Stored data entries
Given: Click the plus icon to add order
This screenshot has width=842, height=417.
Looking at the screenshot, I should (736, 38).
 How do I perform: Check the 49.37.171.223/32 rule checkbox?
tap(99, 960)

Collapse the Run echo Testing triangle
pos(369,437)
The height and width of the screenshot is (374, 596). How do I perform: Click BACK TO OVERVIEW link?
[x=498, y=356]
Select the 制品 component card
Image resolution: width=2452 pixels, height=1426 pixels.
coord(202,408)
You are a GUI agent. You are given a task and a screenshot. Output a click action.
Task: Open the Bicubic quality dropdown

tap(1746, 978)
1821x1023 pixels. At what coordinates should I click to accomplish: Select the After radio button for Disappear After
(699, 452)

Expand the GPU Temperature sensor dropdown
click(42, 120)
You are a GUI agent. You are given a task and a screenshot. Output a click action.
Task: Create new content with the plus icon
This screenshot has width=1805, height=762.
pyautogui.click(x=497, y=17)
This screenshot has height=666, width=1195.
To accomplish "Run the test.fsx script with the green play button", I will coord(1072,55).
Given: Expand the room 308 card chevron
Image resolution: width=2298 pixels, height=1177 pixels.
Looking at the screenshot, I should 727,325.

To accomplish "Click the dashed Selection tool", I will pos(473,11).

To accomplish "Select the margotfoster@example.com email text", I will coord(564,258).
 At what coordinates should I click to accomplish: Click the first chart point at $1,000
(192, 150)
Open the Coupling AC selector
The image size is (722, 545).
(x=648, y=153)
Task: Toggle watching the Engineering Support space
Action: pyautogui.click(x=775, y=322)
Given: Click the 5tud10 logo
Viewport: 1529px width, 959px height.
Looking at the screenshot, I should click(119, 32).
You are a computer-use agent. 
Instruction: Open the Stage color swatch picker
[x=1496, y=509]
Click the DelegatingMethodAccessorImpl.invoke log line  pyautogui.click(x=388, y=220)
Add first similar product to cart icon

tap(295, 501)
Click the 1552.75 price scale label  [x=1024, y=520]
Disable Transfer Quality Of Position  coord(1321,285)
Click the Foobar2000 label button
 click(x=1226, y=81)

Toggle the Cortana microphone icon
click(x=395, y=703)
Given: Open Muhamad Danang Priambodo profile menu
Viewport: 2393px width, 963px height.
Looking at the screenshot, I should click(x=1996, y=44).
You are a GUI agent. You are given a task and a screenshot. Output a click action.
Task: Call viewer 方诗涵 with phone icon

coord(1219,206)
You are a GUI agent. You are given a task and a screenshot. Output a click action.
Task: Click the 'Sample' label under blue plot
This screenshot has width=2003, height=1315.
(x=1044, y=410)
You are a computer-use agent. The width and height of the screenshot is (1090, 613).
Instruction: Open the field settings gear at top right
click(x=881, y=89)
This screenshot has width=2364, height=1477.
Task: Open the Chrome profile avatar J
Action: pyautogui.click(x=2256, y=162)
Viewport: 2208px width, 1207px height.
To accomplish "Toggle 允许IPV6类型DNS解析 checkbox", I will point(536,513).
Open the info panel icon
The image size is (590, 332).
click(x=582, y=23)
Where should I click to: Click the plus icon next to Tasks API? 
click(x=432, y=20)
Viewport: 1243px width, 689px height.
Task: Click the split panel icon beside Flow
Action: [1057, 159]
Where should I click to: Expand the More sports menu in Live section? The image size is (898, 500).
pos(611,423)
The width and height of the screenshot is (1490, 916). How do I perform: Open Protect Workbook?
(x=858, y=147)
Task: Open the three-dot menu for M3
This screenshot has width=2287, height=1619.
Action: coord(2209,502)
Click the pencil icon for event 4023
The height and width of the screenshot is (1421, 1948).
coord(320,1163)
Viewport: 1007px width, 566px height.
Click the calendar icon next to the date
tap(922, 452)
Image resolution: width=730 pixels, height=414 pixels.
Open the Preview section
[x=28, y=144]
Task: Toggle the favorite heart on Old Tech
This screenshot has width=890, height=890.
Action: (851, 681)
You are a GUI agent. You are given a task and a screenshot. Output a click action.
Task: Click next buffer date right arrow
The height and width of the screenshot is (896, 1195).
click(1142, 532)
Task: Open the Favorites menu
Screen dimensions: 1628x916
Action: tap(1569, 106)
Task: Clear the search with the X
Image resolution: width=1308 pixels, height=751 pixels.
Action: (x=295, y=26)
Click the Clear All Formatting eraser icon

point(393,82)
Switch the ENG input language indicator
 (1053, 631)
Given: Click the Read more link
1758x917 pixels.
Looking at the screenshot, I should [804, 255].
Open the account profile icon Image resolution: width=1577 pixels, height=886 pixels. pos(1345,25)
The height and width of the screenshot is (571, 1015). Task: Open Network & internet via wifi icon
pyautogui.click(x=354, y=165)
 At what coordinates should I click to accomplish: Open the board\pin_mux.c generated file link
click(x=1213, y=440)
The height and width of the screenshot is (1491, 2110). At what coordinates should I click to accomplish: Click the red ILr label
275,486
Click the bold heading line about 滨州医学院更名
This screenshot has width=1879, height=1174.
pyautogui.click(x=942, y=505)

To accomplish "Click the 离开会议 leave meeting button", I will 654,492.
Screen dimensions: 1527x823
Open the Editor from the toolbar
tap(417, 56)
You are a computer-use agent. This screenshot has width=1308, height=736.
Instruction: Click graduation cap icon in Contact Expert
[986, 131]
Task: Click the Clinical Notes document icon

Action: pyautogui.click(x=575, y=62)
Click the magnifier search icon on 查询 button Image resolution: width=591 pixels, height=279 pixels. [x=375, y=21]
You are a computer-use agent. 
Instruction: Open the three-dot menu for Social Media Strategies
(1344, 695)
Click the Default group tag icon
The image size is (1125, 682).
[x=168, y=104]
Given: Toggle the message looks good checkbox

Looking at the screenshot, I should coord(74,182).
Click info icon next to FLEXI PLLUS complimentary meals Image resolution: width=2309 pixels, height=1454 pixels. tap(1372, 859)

* [WHAT THIS TASK INVOLVES] Look back at the records above. Repeat all of them exactly.

* [EXERCISE SOLUTION]
Given: Click the plus icon to add order
This screenshot has width=842, height=417.
Looking at the screenshot, I should (736, 38).
 How do I perform: Check the 49.37.171.223/32 rule checkbox?
tap(99, 960)

Collapse the Run echo Testing triangle
pos(369,437)
The height and width of the screenshot is (374, 596). How do I perform: Click BACK TO OVERVIEW link?
[x=498, y=356]
Select the 制品 component card
Image resolution: width=2452 pixels, height=1426 pixels.
coord(202,408)
You are a GUI agent. You are given a task and a screenshot. Output a click action.
Task: Open the Bicubic quality dropdown

tap(1746, 978)
1821x1023 pixels. At what coordinates should I click to accomplish: Select the After radio button for Disappear After
(699, 452)

Expand the GPU Temperature sensor dropdown
click(42, 120)
You are a GUI agent. You are given a task and a screenshot. Output a click action.
Task: Create new content with the plus icon
This screenshot has width=1805, height=762.
pyautogui.click(x=497, y=17)
This screenshot has height=666, width=1195.
To accomplish "Run the test.fsx script with the green play button", I will coord(1072,55).
Given: Expand the room 308 card chevron
Image resolution: width=2298 pixels, height=1177 pixels.
Looking at the screenshot, I should 727,325.

To accomplish "Click the dashed Selection tool", I will pos(473,11).

To accomplish "Select the margotfoster@example.com email text", I will coord(564,258).
 At what coordinates should I click to accomplish: Click the first chart point at $1,000
(192, 150)
Open the Coupling AC selector
The image size is (722, 545).
(x=648, y=153)
Task: Toggle watching the Engineering Support space
Action: pyautogui.click(x=775, y=322)
Given: Click the 5tud10 logo
Viewport: 1529px width, 959px height.
Looking at the screenshot, I should click(119, 32).
You are a computer-use agent. 
Instruction: Open the Stage color swatch picker
[x=1496, y=509]
Click the DelegatingMethodAccessorImpl.invoke log line  pyautogui.click(x=388, y=220)
Add first similar product to cart icon

tap(295, 501)
Click the 1552.75 price scale label  [x=1024, y=520]
Disable Transfer Quality Of Position  coord(1321,285)
Click the Foobar2000 label button
 click(x=1226, y=81)

Toggle the Cortana microphone icon
click(x=395, y=703)
Given: Open Muhamad Danang Priambodo profile menu
Viewport: 2393px width, 963px height.
Looking at the screenshot, I should click(x=1996, y=44).
You are a GUI agent. You are given a task and a screenshot. Output a click action.
Task: Call viewer 方诗涵 with phone icon

coord(1219,206)
You are a GUI agent. You are given a task and a screenshot. Output a click action.
Task: Click the 'Sample' label under blue plot
This screenshot has width=2003, height=1315.
(x=1044, y=410)
You are a computer-use agent. The width and height of the screenshot is (1090, 613).
Instruction: Open the field settings gear at top right
click(x=881, y=89)
This screenshot has width=2364, height=1477.
Task: Open the Chrome profile avatar J
Action: pyautogui.click(x=2256, y=162)
Viewport: 2208px width, 1207px height.
To accomplish "Toggle 允许IPV6类型DNS解析 checkbox", I will point(536,513).
Open the info panel icon
The image size is (590, 332).
click(x=582, y=23)
Where should I click to: Click the plus icon next to Tasks API? 
click(x=432, y=20)
Viewport: 1243px width, 689px height.
Task: Click the split panel icon beside Flow
Action: [1057, 159]
Where should I click to: Expand the More sports menu in Live section? The image size is (898, 500).
pos(611,423)
The width and height of the screenshot is (1490, 916). How do I perform: Open Protect Workbook?
(x=858, y=147)
Task: Open the three-dot menu for M3
This screenshot has width=2287, height=1619.
Action: coord(2209,502)
Click the pencil icon for event 4023
The height and width of the screenshot is (1421, 1948).
coord(320,1163)
Viewport: 1007px width, 566px height.
Click the calendar icon next to the date
tap(922, 452)
Image resolution: width=730 pixels, height=414 pixels.
Open the Preview section
[x=28, y=144]
Task: Toggle the favorite heart on Old Tech
This screenshot has width=890, height=890.
Action: (851, 681)
You are a GUI agent. You are given a task and a screenshot. Output a click action.
Task: Click next buffer date right arrow
The height and width of the screenshot is (896, 1195).
click(1142, 532)
Task: Open the Favorites menu
Screen dimensions: 1628x916
Action: tap(1569, 106)
Task: Clear the search with the X
Image resolution: width=1308 pixels, height=751 pixels.
Action: (x=295, y=26)
Click the Clear All Formatting eraser icon

point(393,82)
Switch the ENG input language indicator
 (1053, 631)
Given: Click the Read more link
1758x917 pixels.
Looking at the screenshot, I should [804, 255].
Open the account profile icon Image resolution: width=1577 pixels, height=886 pixels. pos(1345,25)
The height and width of the screenshot is (571, 1015). Task: Open Network & internet via wifi icon
pyautogui.click(x=354, y=165)
 At what coordinates should I click to accomplish: Open the board\pin_mux.c generated file link
click(x=1213, y=440)
The height and width of the screenshot is (1491, 2110). At what coordinates should I click to accomplish: Click the red ILr label
275,486
Click the bold heading line about 滨州医学院更名
This screenshot has width=1879, height=1174.
pyautogui.click(x=942, y=505)

To accomplish "Click the 离开会议 leave meeting button", I will 654,492.
Screen dimensions: 1527x823
Open the Editor from the toolbar
tap(417, 56)
You are a computer-use agent. This screenshot has width=1308, height=736.
Instruction: Click graduation cap icon in Contact Expert
[986, 131]
Task: Click the Clinical Notes document icon

Action: pyautogui.click(x=575, y=62)
Click the magnifier search icon on 查询 button Image resolution: width=591 pixels, height=279 pixels. [x=375, y=21]
You are a computer-use agent. 
Instruction: Open the three-dot menu for Social Media Strategies
(1344, 695)
Click the Default group tag icon
The image size is (1125, 682).
[x=168, y=104]
Given: Toggle the message looks good checkbox

Looking at the screenshot, I should coord(74,182).
Click info icon next to FLEXI PLLUS complimentary meals Image resolution: width=2309 pixels, height=1454 pixels. tap(1372, 859)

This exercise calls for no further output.